- How do I crawl a Laravel site to extract all internal URLs with depth limits?
- Use the `internalOnly()` and `depth()` methods on the `Crawler` instance. For example, `Crawler::create('https://example.com')->internalOnly()->depth(3)->foundUrls()` will return all internal URLs up to 3 levels deep. This is useful for site mapping or SEO audits.
- Can spatie/crawler handle JavaScript-rendered pages like React or Angular apps?
- Yes, the crawler supports JavaScript execution via Chrome and Puppeteer (through Browsershot). Enable it by configuring the crawler to use the `Browsershot` driver, which renders pages before extracting links. This is ideal for modern SPAs or SSR applications.
- What Laravel versions does spatie/crawler support?
- The package is compatible with Laravel 8.x, 9.x, and 10.x. It follows Laravel’s semantic versioning, so minor updates typically align with Laravel’s release cycles. Always check the package’s `composer.json` for the latest supported versions.
- How do I test crawl logic without hitting real APIs?

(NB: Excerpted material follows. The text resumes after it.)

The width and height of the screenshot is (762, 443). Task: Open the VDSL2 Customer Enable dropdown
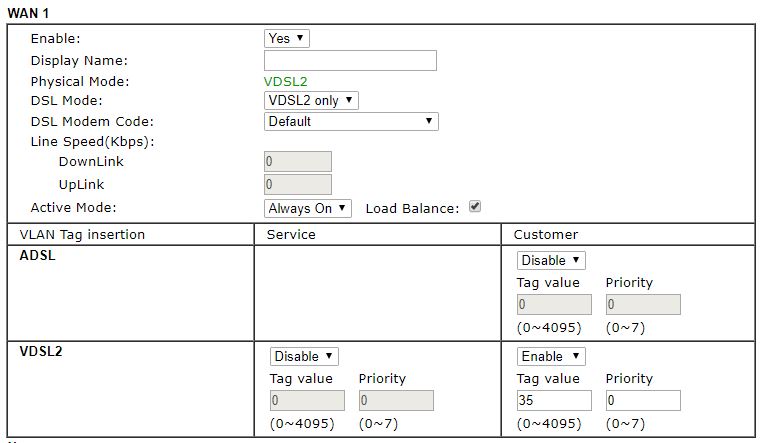pos(551,356)
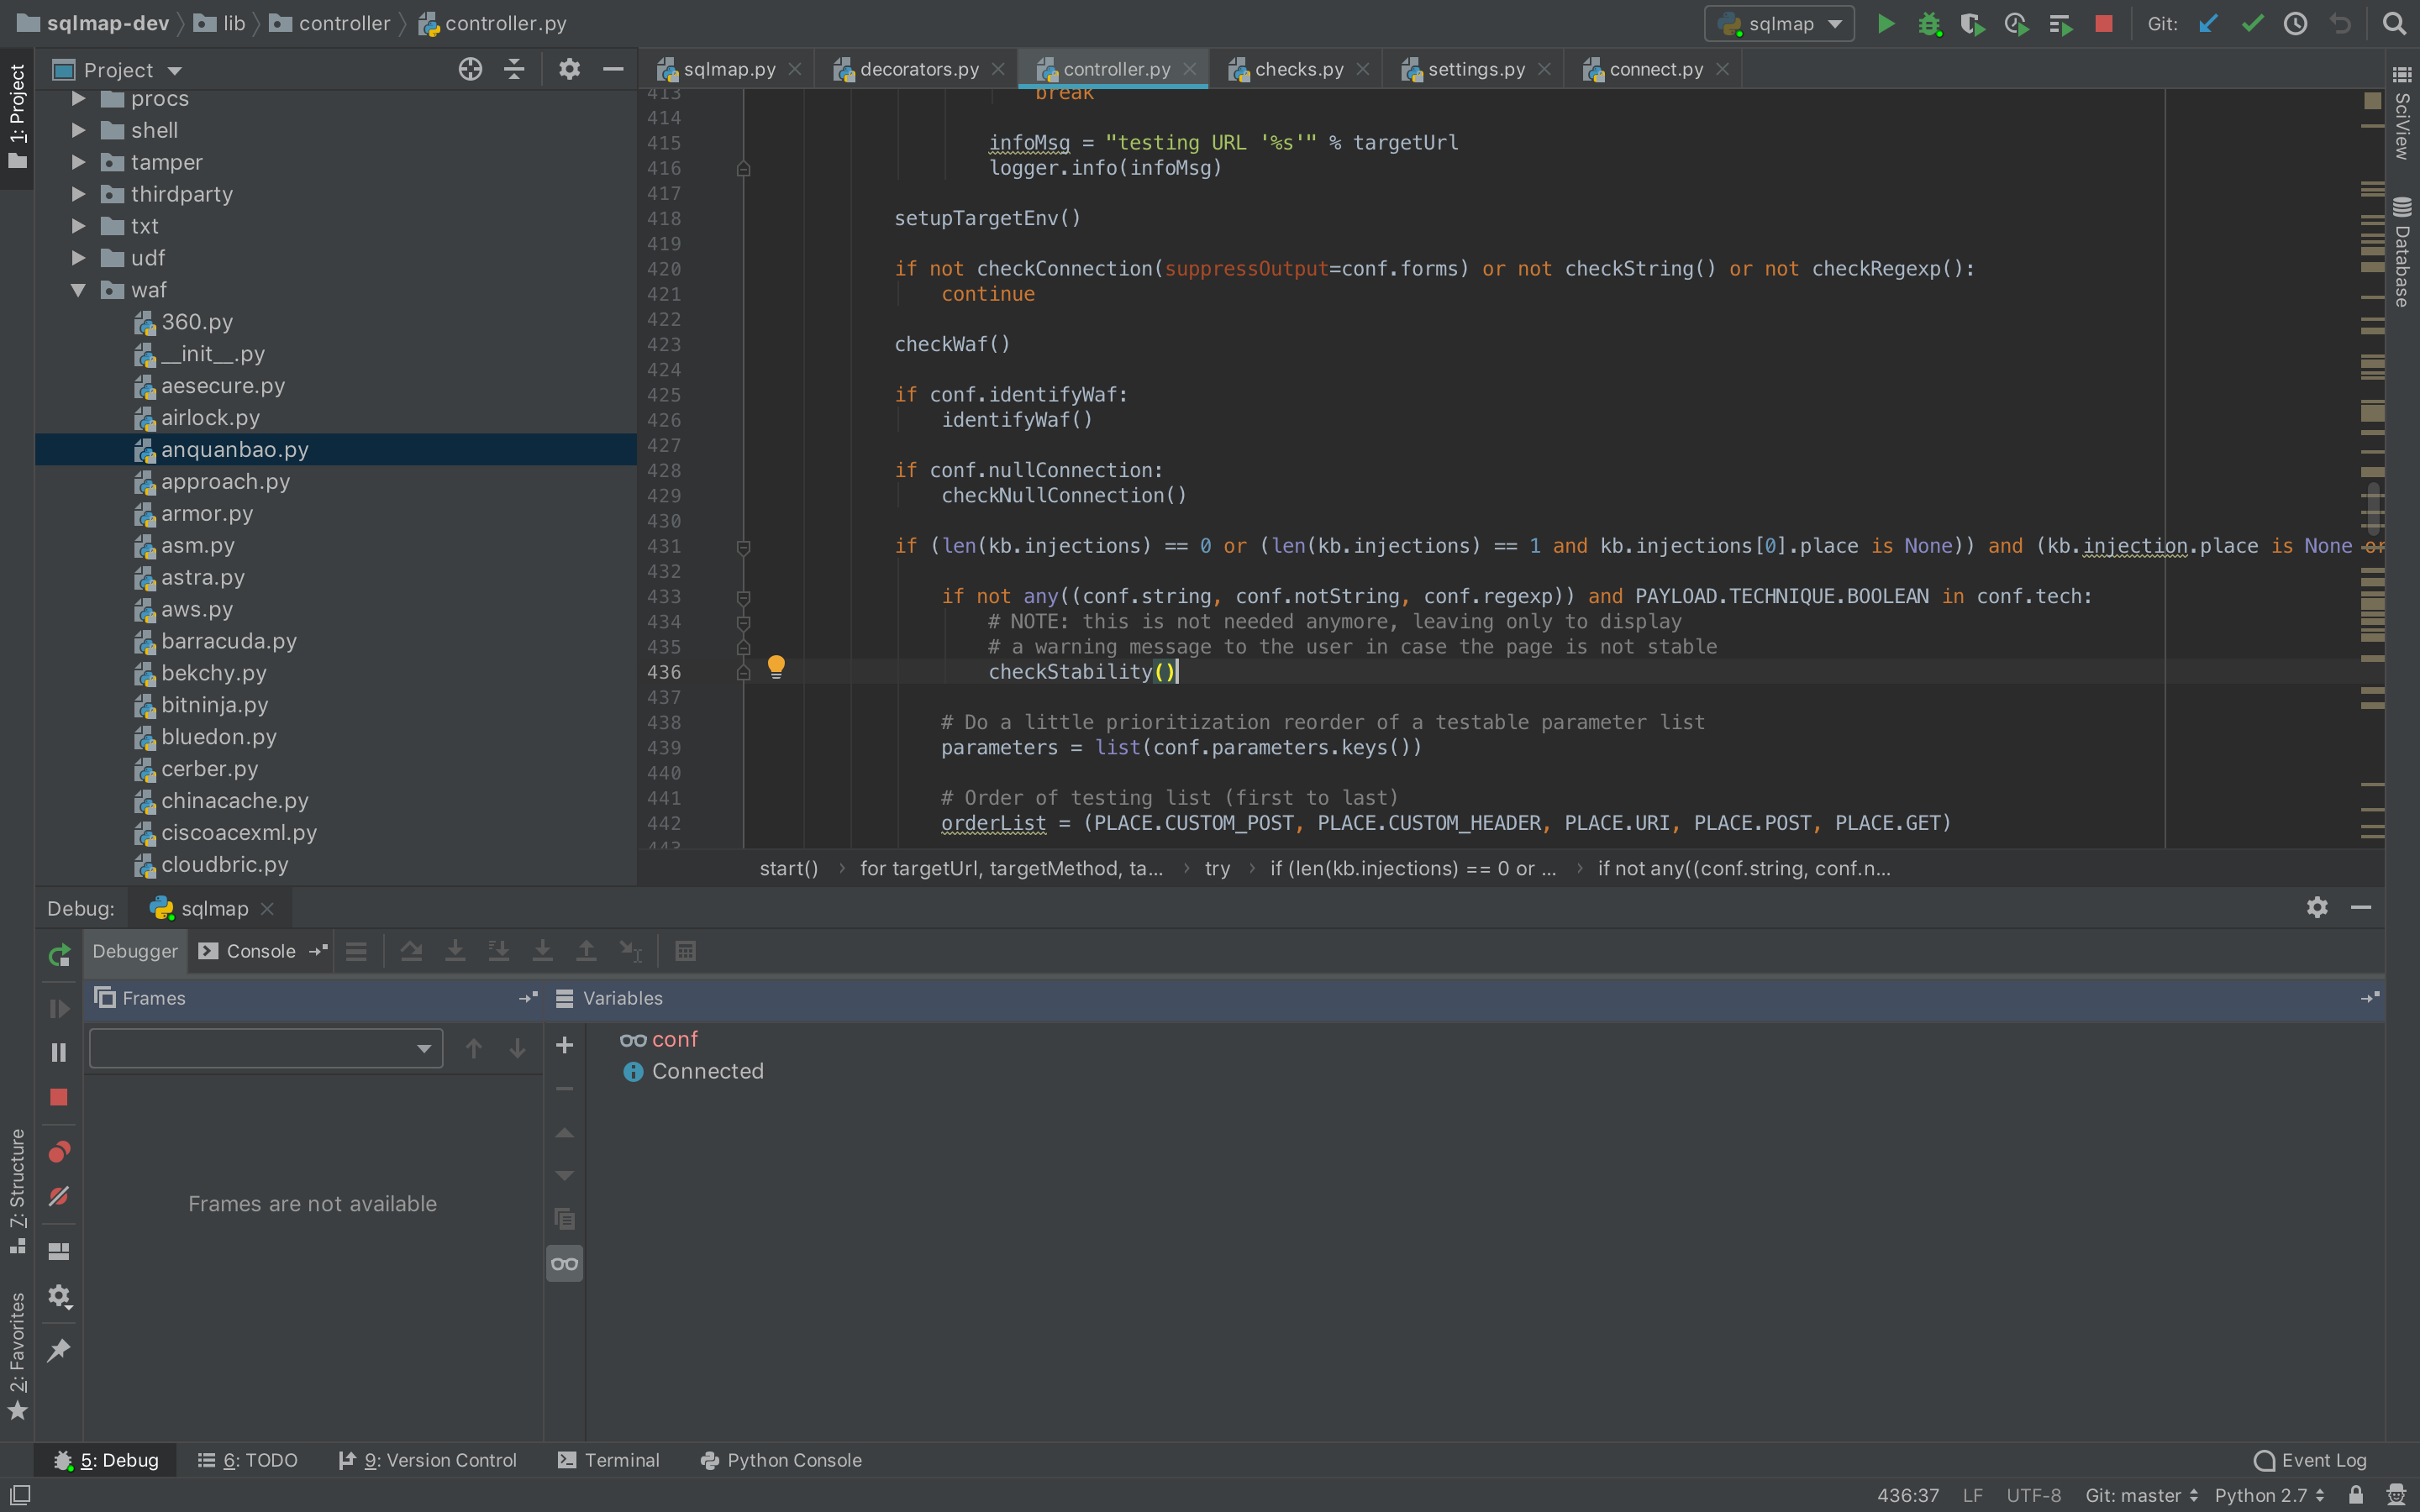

- Use the `fake()` method to simulate HTTP responses. Pass an associative array where keys are URLs and values are HTML strings or responses. For example, `Crawler::create('https://example.com')->fake(['https://example.com' => '<html>...</html>'])->start()` lets you test callbacks without network requests.
- Is spatie/crawler suitable for large-scale crawls (e.g., 10,000+ pages)?
- Yes, but it requires configuration. Use Laravel’s queue system (e.g., `dispatch(new CrawlJob($url))`) to process URLs concurrently across workers. Monitor memory usage, as Puppeteer can be resource-intensive. For distributed crawls, consider chunking URLs or using serverless functions.
- How do I integrate crawled data into Laravel’s database?
- Use the `onCrawled` callback to process each response and persist data via Eloquent. For example, `Crawler::create('https://example.com')->onCrawled(fn($url, $response) => CrawledPage::create(['url' => $url, 'content' => $response->body()]))->start()`. This works well for SEO tools or content archives.
- What’s the best way to avoid rate-limiting or IP bans while crawling?
- Respect `robots.txt` and implement delays between requests using `Crawler::create()->delay(2)` (seconds). Rotate user agents with `Http::withOptions(['headers' => ['User-Agent' => '...']])` and consider proxy rotation for large crawls. Exponential backoff for failed requests is also recommended.
- Can I use spatie/crawler in Laravel Artisan commands?
- Absolutely. Create a custom Artisan command (e.g., `php artisan crawl:seo`) and instantiate the crawler inside it. This is useful for CLI-driven tasks like scheduled site audits or data extraction pipelines.
- Are there alternatives to spatie/crawler for Laravel?
- For HTTP-only crawling, consider `Guzzle` with custom logic or `Symfony Panther` (for browser automation). For simpler needs, `Laravel Scout` can index URLs via custom importers. However, spatie/crawler stands out for its Laravel integration, concurrency, and JavaScript support.
- How do I handle dynamic content that breaks between crawls (e.g., session-dependent pages)?
- Use Puppeteer’s headless Chrome to log in or set cookies before crawling. Pass authentication tokens via `Browsershot` configuration (e.g., `Browsershot::html($url)->setOption('auth', ['user', 'pass'])`). For session persistence, consider storing cookies and replaying them per request.